Après les présidentielles et les législatives, les militants de la France Insoumise de la neuvième circonscription (Aubagne – La Ciotat) décident de se structurer en association. Ils invitent ceux qui si reconnaissent dans la démarche de Jean-Luc Mélenchon et le programme l’avenir en commun à une assemblée constitutive le mercredi 12 juillet à 18 h 30 à la Brasserie le Borsalino.

« Nous ne sommes pas un club de supporters » explique d’emblée Jean-Charles un de ceux qui a invité les médias à cette conférence de presse. Lui qui « s’apprêtait à s’abstenir au présidentielle » avant de rejoindre la dynamique de la France Insoumise et de militer pour les candidatures de Mélenchon puis de Sylvie Pillé entend poursuivre son engagement politique au travers de cette association des « Insoumis du pays d’Aubagne – la Ciotat » (nom provisoire).
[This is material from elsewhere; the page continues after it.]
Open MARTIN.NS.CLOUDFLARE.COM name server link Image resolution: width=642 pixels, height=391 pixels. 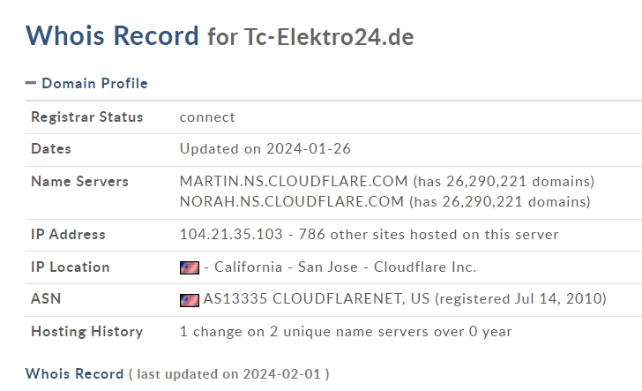pos(294,181)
Autour de Sylvie Pillé, la candidate insoumise aux législatives, des militants de la France Insoumise, dont l’ancienne présidente de l’Agglo, Magali Giovannangeli invitent donc tous ceux qui le souhaitent à se retrouver le mercredi 12 juillet à 18 h à la Brasserie Le Borsalino (à côté de la Mairie d’Aubagne) pour une assemblée constitutive. C’est une nouvelle association politique qui veut prolonger et amplifier la dynamique de la France Insoumise qui naîtra ce jour là.

Une France Insoumise qui à Aubagne et à La Ciotat, a réussi son implantation à la faveur des élections présidentielle comme législatives. Les excellents scores de Mélenchon  (25% à Aubagne et 20% dans la 9e circonscription), le beau score de Sylvie Pillé et Eric Remen aux législatives (20% à Aubagne, 15% dans la circonscription) font désormais de la France Insoumise, localement comme nationalement, la seule force d’opposition à la gauche d’Emmanuel Macron. Et au-delà des résultats électoraux, marqués par l’abstention aux législatives, ce sont des dizaines de militants qui se sont impliqués ou ré impliqués dans la vie politique. Pour Jean-Charles « cette diversité est une richesse il faut la conserver ».
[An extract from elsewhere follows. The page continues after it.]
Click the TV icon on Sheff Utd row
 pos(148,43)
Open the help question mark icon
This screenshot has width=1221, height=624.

Des lanceurs d’alerte pour le service réanimation de l’hôpital

Clémentine explique « il faut conserver cette mobilisation. Continuer comme nous l’avons fait de travailler pour faire reculer l’abstention et le Front National. Nous voulons proposer des rencontres de proximité, dans les quartiers, du porte à porte, des ateliers pour travailler sur les projets de lois à venir ». Clairement il ne s’agit pas de devenir un parti politique, mais de trouver un fonctionnement qui permette d’être efficace, organisé et démocratique.
Jean-Philippe développe « nous pouvons maintenant travailler avec des députés – l’élection de Jean-Luc Mélenchon à Marseille est un gros point d’appui – pour enrichir leur travail, être des lanceurs d’alerte sur des sujets locaux comme la réanimation de l’hôpital ou les boues rouge à Cassis ».

Les combats à mener ne devraient pas manquer dans les jours à venir avec la casse du Code du travail par le gouvernement. Sylvie Pillé surenchérit « Nous devons être prêt à accueillir les déçus du macronisme qui apparaissent déjà et être une vraie offre politique alternative au Front National ».

La démarche des insoumis d’Aubagne – La Ciotat s’inscrit dans la dynamique nationale de la France Insoumise qui tiendra ses universités d’été à Marseille à la fin août et un congrès fondateur à l’automne.